# What would you do?



## Lynna (Jun 7, 2015)

My T1 13 year old daughter has been offered foreign residential trip with the school next year. She is keen to go, although it would be a massive step for her- not just because of her diabetes, but is coeliac and suffers from anxiety. She has been on a residential trip once before in this country and they were on the phone at least twice a day with lows highs and everything in between! 
If it was your kid, what would you do?
(I have to admit I am terrified!)

Lynn


----------



## HOBIE (Jun 7, 2015)

Hi Lynna. Kids whoed ev em ! As a parent you need to be thick skinned at times. I really don't know how my parents put up with me. Out on windsurfer/catamaran/ jetski for hours. Been around the Bass Rock on a Ski (6 miles out). Been out on catamaran the weekend Mr Fish said it was not going to be windy   I know its hard but they have to grow up.  Good luck


----------



## Sally71 (Jun 7, 2015)

My instinct would be that you have to let them grow up and also I don't want my daughter to think that diabetes is going to stop her from doing things.  I dread my daughter going away anywhere, I worry myself sick while she's away but of course she has a fab time.  She's only just turned 9 though and we haven't had to deal with foreign school trips yet so I can understand your worry!

How does your daughter manage her medical conditions normally?  If she's getting fairly good at it then you probably don't have much to worry about; just make sure you go through everything with the staff who will be going with her, and make sure she takes plenty of supplies (at least double what you would expect her to use).

Hope you can work out a plan and that she has a fab time!


----------



## Lynna (Jun 7, 2015)

Thanks all. I don't want to hold her back and if it was just the diabetes, I don't think I would be so concerned. She is quite shy and anxious so I worry that she wouldn't speak up when things are not going well. 
If she wants to go, she will but I know I will be on stand by with my bag packed ready to jump on the next plane. I may even look in to holidays at the same time (same place lol!).


----------



## KookyCat (Jun 8, 2015)

Could you talk to her Lynna, about how she'll handle it, a sort of bargain if you see what I mean.  Tell her gently that you want her to go and enjoy herself but you'd like to know that she's confident enough to let people help?  So between now and next year you want her to try some things she's concerned about now (going into a shop on her own or managing her diabetes at a birthday party, or whatever would be appropriate).  Some baby steps really but in the direction of a bit more confidence.  I was a very shy child and that approach helped me.  It might also help her transition into more confident self care.  Of course the hard part is finding situations she can handle that don't make her feel more anxious or set her up for failure.  Does she have a sensible friend who could be back up?  My youngest nephew is his friends diabetes buddy and his friend is his asthma buddy, it works very well, nephew is very confident and his friend a little shy so together they cover the bases.  Friend carries spare inhaler, nephew spare meter and strips and jelly beans.  It's really very sweet but most importantly they both get a confidence boost knowing the other one is there for backup.  

I don't have kids, and wasn't diabetic as a child but I can imagine that the hardest part must be the independence issue, so I hope it goes well


----------



## Copepod (Jun 8, 2015)

TASK REQUIREMENTS =>
Repeat the thread about the school trip from "# What would" up to and including "everything in between!", substituting "overnight trip" for each "residential trip".

INFORMATION GIVEN =>
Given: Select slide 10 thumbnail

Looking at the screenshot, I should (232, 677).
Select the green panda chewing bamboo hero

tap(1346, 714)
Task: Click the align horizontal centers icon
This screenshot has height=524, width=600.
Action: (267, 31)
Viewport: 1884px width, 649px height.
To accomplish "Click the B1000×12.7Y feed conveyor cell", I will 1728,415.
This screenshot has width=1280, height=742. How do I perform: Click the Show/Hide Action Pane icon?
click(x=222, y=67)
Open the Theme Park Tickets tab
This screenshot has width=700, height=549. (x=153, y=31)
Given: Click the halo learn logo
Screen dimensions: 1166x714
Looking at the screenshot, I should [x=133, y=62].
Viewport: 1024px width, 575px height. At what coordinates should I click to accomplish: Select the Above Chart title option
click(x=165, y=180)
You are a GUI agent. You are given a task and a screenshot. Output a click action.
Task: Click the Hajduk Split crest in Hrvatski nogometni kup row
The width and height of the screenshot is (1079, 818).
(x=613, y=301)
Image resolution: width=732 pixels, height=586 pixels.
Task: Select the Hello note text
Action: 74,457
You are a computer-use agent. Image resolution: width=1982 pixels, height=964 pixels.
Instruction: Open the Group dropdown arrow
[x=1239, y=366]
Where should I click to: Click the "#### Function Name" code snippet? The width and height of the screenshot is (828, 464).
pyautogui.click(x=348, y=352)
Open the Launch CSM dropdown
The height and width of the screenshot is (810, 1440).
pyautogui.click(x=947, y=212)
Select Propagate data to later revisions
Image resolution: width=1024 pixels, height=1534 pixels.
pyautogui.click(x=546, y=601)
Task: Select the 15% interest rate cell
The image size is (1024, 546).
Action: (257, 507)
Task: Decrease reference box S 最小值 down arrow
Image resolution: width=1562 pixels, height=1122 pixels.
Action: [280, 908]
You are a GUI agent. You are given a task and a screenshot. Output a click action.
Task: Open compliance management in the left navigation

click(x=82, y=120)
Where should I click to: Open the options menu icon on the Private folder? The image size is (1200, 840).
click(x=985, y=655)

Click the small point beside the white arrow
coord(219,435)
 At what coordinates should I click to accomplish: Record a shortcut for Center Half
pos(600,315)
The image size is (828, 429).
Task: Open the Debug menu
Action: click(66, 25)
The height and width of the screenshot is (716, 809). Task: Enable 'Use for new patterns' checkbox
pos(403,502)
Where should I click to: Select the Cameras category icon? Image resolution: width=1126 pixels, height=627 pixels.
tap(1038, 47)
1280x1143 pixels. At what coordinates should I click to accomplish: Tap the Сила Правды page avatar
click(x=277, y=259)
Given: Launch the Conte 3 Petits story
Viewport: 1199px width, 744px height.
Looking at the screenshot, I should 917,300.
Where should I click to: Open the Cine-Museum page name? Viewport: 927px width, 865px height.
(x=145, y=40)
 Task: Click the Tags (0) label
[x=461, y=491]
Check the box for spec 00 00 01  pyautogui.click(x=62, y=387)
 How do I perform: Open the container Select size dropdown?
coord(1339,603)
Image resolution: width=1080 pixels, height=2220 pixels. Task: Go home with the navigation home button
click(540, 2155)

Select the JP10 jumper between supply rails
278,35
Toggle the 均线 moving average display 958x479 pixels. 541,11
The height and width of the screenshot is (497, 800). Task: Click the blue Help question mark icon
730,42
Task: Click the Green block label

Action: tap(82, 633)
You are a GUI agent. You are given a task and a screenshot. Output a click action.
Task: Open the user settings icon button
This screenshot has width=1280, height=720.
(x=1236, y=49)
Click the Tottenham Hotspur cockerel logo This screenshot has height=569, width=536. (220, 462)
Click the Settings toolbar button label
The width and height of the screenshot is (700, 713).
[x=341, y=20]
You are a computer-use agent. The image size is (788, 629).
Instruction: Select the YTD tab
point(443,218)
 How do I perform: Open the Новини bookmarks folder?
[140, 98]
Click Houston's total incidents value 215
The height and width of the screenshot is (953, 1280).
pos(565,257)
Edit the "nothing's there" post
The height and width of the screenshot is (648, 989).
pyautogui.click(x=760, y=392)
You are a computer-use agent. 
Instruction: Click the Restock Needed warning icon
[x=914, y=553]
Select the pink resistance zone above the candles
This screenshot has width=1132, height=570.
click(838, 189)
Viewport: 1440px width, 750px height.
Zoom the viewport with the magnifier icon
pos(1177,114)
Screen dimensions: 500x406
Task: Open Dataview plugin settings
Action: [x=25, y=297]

RESPONSE TO THIS TASK =>
# What would you do?



## Lynna (Jun 7, 2015)

My T1 13 year old daughter has been offered foreign overnight trip with the school next year. She is keen to go, although it would be a massive step for her- not just because of her diabetes, but is coeliac and suffers from anxiety. She has been on a overnight trip once before in this country and they were on the phone at least twice a day with lows highs and everything in between!